Der KI fehlt die Glaubenspraxis
Sie hatte über ChatGPT eine Predigt zum Gleichnis vom verlorenen Schaf in Auftrag gegeben und war einfach perplex, als das System ihr Minuten später einen Text präsentierte, um den sie normalerweise tagelang ringen müsse. Allerdings: Dem Text fehlte jeder prophetische Ausblick. ChatGPT könne nur aus der Vergangenheit schöpfen; "nicht hoffen, sich nichts vorstellen, nicht träumen", so Gerber. "Würden Sie jemanden in ihrer Kirche predigen lassen, der zwar Predigten geschrieben, aber noch nie gebetet hat? Genau das ist ChatGPT - ein Predigtschreiber, der noch nie gebetet hat."
Eine ähnliche Erfahrung hat auch Todd Brewer gemacht, als er ChatGPT auf die Probe stellte. Im Dezember ließ sich der Experte für das Neue Testament eine Weihnachtspredigt verfassen. Er legte die Latte hoch und forderte passende Zitate von Karl Barth, Martin Luther, Barack Obama und anderen. "Besser als mehrere meiner eigenen Weihnachtspredigten der vergangenen Jahre", gab Brewer zu. ChatGPT scheine sogar zu verstehen, "was die Geburt Christi zu einer wirklich guten Botschaft" mache; aber: Der Predigt fehlte "jegliche menschliche Wärme".

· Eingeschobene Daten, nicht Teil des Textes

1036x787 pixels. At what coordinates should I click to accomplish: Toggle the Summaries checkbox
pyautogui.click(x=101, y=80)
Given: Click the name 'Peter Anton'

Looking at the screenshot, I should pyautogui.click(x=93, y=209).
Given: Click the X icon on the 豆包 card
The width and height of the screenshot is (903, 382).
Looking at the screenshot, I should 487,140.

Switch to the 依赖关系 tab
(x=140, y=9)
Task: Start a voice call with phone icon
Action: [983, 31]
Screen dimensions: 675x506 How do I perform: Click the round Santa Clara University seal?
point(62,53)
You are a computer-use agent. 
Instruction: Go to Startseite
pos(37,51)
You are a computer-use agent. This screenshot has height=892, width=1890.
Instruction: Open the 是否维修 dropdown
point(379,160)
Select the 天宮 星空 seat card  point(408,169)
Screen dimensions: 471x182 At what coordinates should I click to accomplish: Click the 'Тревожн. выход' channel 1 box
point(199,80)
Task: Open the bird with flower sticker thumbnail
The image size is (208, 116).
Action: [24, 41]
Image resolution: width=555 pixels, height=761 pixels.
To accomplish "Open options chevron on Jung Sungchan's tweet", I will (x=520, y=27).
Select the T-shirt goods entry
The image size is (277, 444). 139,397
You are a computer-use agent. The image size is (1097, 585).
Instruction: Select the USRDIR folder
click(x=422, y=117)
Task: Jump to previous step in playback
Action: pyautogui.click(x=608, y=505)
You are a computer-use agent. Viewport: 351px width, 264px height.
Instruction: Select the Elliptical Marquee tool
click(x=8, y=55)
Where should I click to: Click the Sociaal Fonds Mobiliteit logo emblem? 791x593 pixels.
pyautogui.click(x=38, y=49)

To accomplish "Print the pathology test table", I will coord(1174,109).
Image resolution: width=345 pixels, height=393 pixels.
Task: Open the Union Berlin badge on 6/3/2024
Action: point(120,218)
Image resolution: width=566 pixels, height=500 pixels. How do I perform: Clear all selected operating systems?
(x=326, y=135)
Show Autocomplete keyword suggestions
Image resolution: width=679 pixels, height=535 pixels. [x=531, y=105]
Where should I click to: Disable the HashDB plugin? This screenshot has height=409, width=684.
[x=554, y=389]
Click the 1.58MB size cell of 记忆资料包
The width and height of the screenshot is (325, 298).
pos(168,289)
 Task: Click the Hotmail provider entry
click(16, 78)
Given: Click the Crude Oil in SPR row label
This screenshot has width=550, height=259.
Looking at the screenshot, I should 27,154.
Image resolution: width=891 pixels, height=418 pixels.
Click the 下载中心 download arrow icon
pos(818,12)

Rachael Keefe, Pfarrerin der Living Table United Church of Christ in Minneapolis formuliert: "Die Fakten stimmen zwar; aber es fehlt etwas Tieferes." Wie Rabbi Franklin hatte auch sie ChatGPT als Predigtautor getestet. Das KI-Produkt habe zwar eine halbwegs kompetente Predigt hinbekommen; allerdings ohne dabei "die Leidenschaft einer echten Predigt" wiederzugeben. Das Ergebnis sei "etwas fade".
Kann ChatGPT Geistliche in Zukunft ersetzen?
Was die KI leiste, sei schon beeindruckend, erkennt Rabbi Josh Franklin an. Es mache ihm aber "definitiv Angst", dass die Macht der Technologie den Prediger irgendwann überflüssig machen könnte. "Ich dachte", fügte er ironisch hinzu, "Lkw-Fahrer würden lange vor dem Rabbi verschwinden, wenn es darum geht, unsere Arbeitsplätze an Künstliche Intelligenz zu verlieren." ChatGPT könne keine Beziehungen aufbauen. Daher werde es den Prediger vielleicht nicht ersetzen, so Franklin, "aber es wird uns unter Druck setzen".